As a European artist appropriating an emblem described in the 1950s as the 'sublimated essence of all America stands for' (W.A. White cited in 'The Sun Never Sets on Cacoola', Time, 15 May 1950, https://www.time.com/time/magazine/article/0,9171,820569,00.html), Schifano's painting takes on a different significance from that of Pop artists based in the U.S. who were simultaneously replicating similar commercial imagery. Whilst much post-war advertising promoted the idea that commercialism was equitable with egalitarian values, the history of international capitalist ventures held a very different significance in Europe. During World War II, Coca-Cola's popularity spread with the invading U.S. armies in its mission to be 'always within an arm's length of desire' (R. Woodruff cited in Ibid). After the war, the impoverished and ruined cities of Europe saw a rise in Communist party politics that resisted any victory for U.S. enterprise and reviled Coke as one of the leading symbols of capitalist colonisation. In Rome, the Communist-line newspaper Il Paese portrayed the soft drink's widespread presence as a threat, describing the company as a 'red-uniformed army which today has an outpost . . . even in the remotest parts of our countryside' (cited in 'Italian Invasion', Time, Aug. 27 1949, https://www.time.com/time/magazine/article/0,9171,800637,00.html).
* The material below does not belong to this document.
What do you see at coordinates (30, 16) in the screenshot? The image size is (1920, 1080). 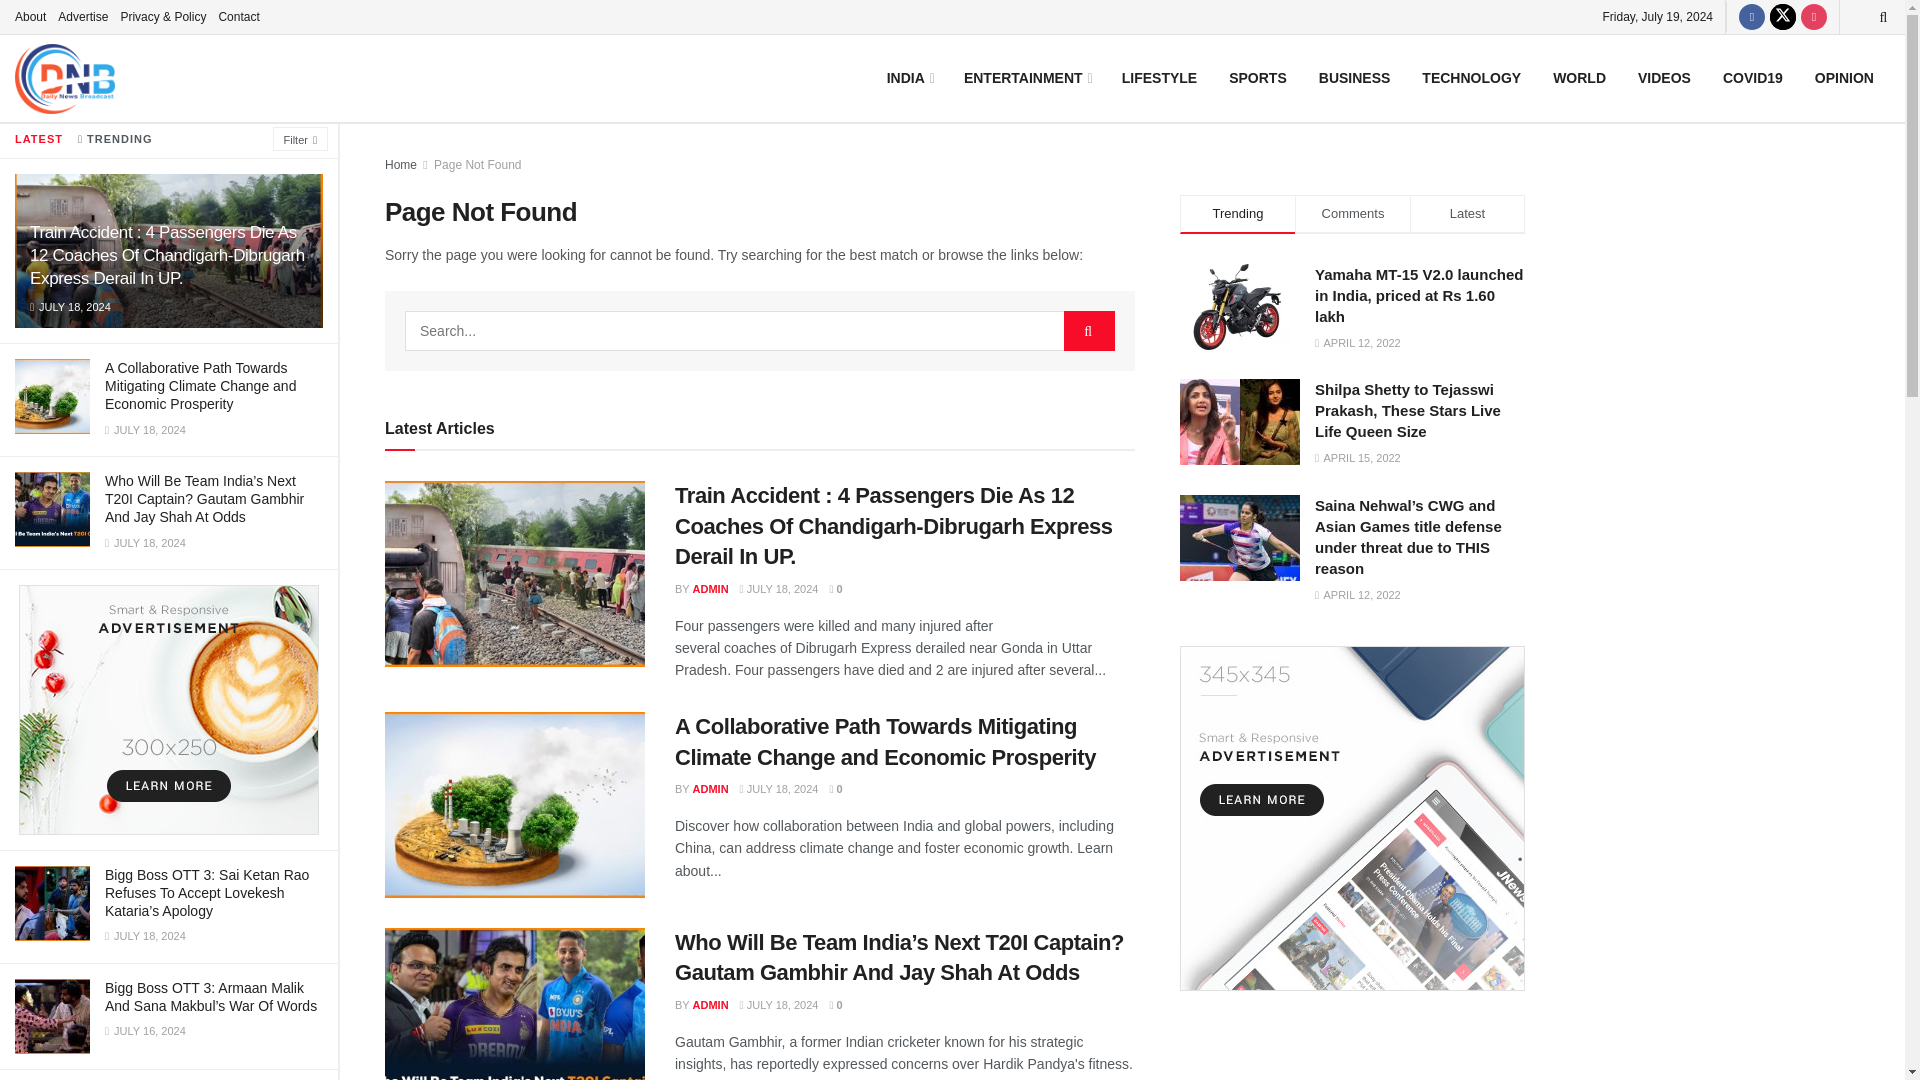 I see `About` at bounding box center [30, 16].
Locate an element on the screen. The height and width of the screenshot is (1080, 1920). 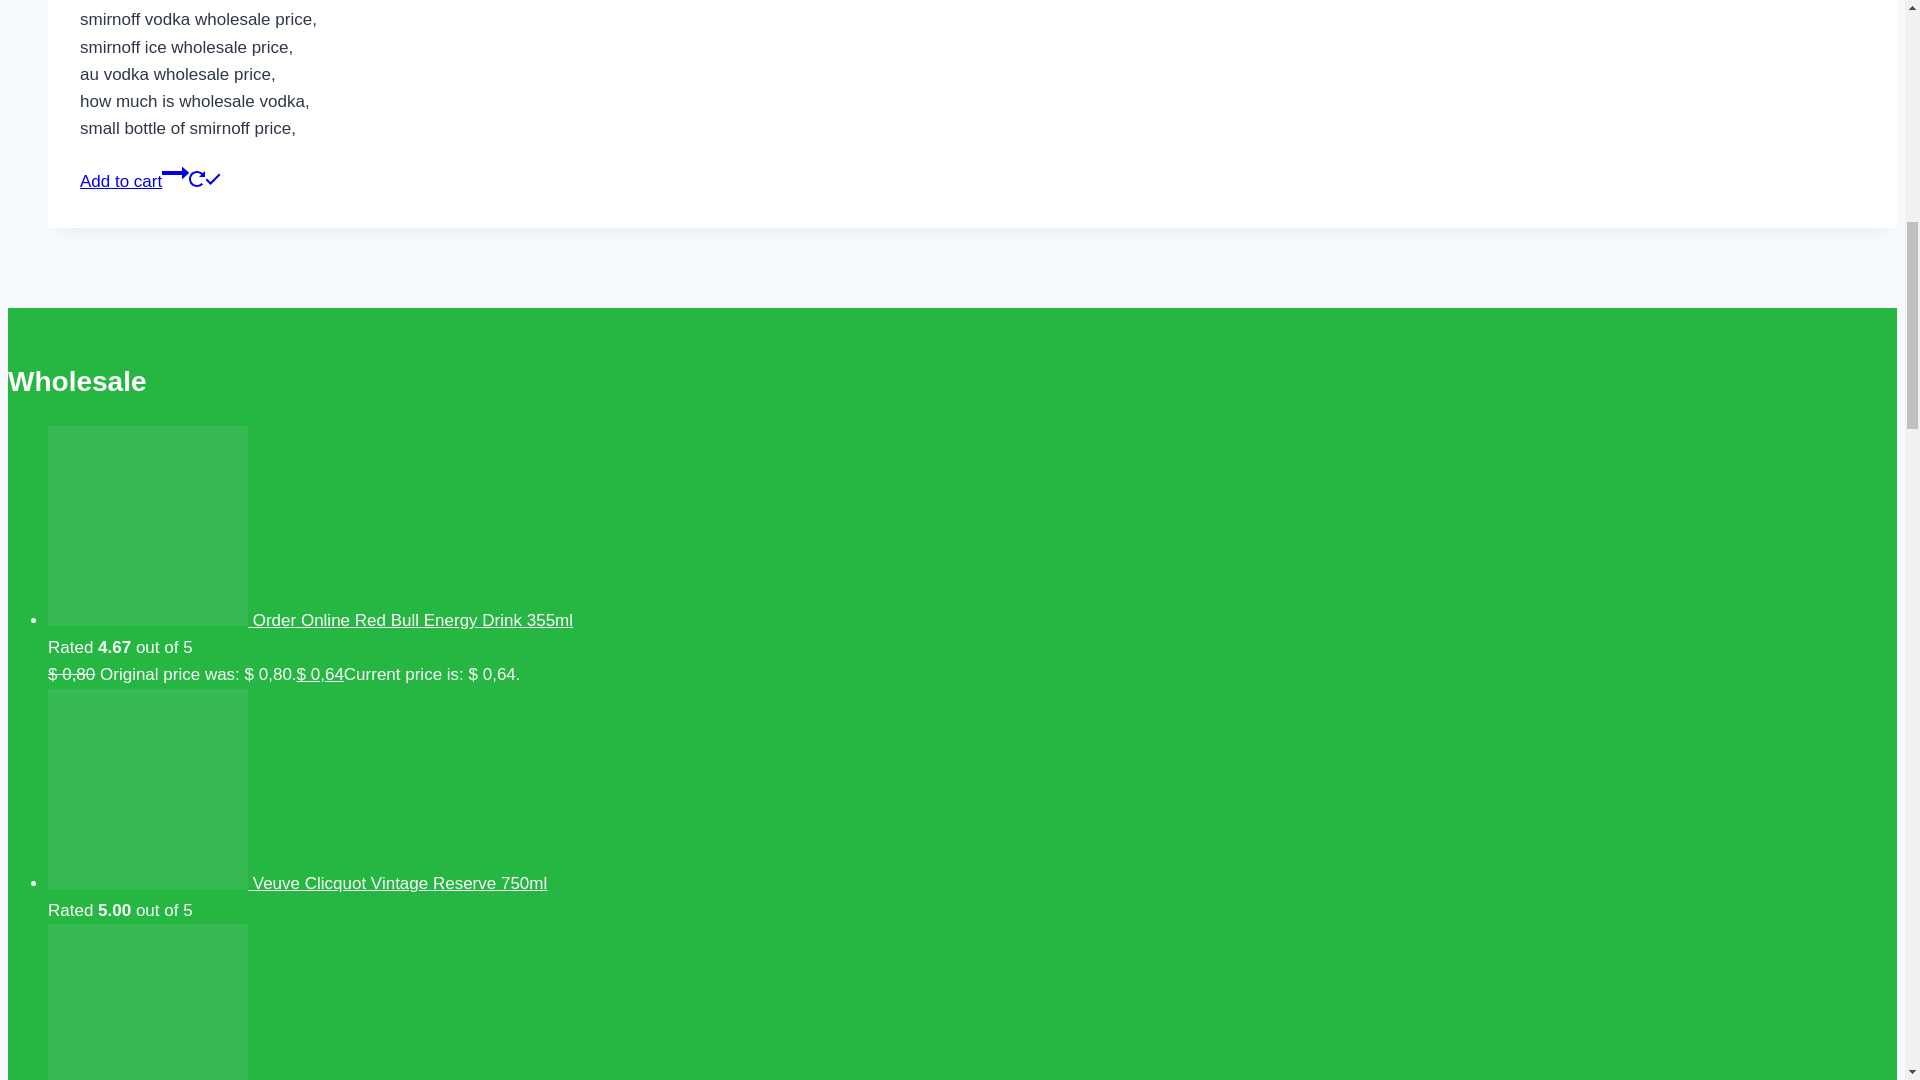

Despite these protests from the extreme left wing, the push to stabilize world economies through free trade prevailed, leading into a period of unprecedented industrial growth in Italy and the rapid rise of consumer culture during the fifties and sixties. Placing Schifano's work in this historical context, the calculated choice of the Coca-Cola logo signals his greater purpose in exploring the company's typographic aesthetics, deliberately involving the painting in the debate surrounding the influence of American culture and politics in Europe during the 20th century.